Last one for the road

 Avant de partir, les filles me montrent leurs différents programmes, et force est de constater que la maîtrise du bâton est plus qu’impressionnante, que ce soit en solo, en duo ou en équipe. Les filles ont toutes choisi une chanson personnelle pour leur programme. C’est souvent un truc de dance ou un remix douteux d’un tube passé, version DJ Snake : « la musique n’a pas forcément besoin d’être hyper rythmée mais il faut qu’elle soit entraînante ». Les programmes durent en moyenne 3 à 4 minutes et représentent un mix de tout ce que l’on a cité précédemment : des figures de gymnastique, des lancers de bâtons, des roulés à un rythme assez effréné. Le plus impressionnant reste tout de même les lancers (c’est d’ailleurs pour ça qu’elles doivent s’entraîner dans un gymnase car les lancers sont souvent à une dizaine de mètres de haut).

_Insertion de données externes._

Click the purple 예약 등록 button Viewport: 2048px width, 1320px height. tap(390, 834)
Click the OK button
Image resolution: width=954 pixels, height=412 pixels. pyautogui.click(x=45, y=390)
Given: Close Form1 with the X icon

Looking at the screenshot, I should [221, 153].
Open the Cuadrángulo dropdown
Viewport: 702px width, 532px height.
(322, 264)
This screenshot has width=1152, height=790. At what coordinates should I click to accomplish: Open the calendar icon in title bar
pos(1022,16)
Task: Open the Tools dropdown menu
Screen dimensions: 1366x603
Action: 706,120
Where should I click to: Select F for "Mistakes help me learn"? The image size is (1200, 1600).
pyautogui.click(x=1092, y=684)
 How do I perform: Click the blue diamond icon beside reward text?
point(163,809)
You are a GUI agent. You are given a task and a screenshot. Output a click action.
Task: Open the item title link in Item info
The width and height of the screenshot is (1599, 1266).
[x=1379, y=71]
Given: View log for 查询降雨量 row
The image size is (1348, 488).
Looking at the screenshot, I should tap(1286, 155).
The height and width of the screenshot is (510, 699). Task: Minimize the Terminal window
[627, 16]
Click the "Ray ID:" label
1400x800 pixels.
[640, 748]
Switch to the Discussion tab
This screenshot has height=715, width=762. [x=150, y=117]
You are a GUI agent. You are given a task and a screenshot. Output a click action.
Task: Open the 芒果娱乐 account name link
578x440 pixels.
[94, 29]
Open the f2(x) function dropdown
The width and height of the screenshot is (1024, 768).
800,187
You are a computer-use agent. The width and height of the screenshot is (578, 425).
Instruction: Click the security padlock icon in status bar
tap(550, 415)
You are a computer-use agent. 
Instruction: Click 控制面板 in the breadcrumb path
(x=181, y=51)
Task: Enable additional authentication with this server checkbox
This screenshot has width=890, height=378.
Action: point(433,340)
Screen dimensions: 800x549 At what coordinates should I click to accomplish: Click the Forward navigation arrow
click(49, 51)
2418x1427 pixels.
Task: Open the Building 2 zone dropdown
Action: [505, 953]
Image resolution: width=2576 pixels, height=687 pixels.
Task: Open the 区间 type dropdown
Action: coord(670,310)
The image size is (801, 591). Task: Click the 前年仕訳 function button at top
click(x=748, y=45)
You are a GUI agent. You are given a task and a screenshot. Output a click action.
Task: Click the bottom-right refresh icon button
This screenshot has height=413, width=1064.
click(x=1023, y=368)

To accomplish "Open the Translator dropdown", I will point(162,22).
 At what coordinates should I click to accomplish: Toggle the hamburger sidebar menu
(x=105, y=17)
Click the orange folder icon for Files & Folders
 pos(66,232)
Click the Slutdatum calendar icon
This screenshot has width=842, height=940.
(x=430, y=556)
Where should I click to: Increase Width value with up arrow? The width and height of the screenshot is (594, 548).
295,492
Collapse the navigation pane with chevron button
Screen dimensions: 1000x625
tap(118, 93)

J’en profite au passage pour demander quel est leur délire avec les tenues originales utilisées dans le Twirling, un peu à la manière du patin à glace. C’est plutôt grandiloquent, ambiance sequins, paillettes et satin : « La tenue ça fait partie du personnage. On a des couturières dans chaque club, nous, ce sont nos entraîneurs qui les font ». Karine me confirme : « On se met à la machine et on fait Mac Gyver. Les tenues doivent être en adéquation avec la musique ». Une façon de s’immerger dans le perso comme quand Candeloro ridait en Lucky Luke ! À les voir s’envoyer des bâtons à plusieurs mètres de haut on en vient à se poser la question fatidique : le twirling ce ne serait quand même pas un sport à risque ? Karine nous le confirme : « J’ai la cloison nasale déviée. Le bâton c’est de la ferraille : plus on le lance fort, plus il tourne et plus ça peut être dangereux ! ». Émilie rajoute : « ma sœur a failli me casser le nez avec le bâton. J’ai dû mettre des strips la veille d’une compétition ». Une raison de plus pour poser mon bâton, retourner au vestiaire et prendre ma retraite anticipée.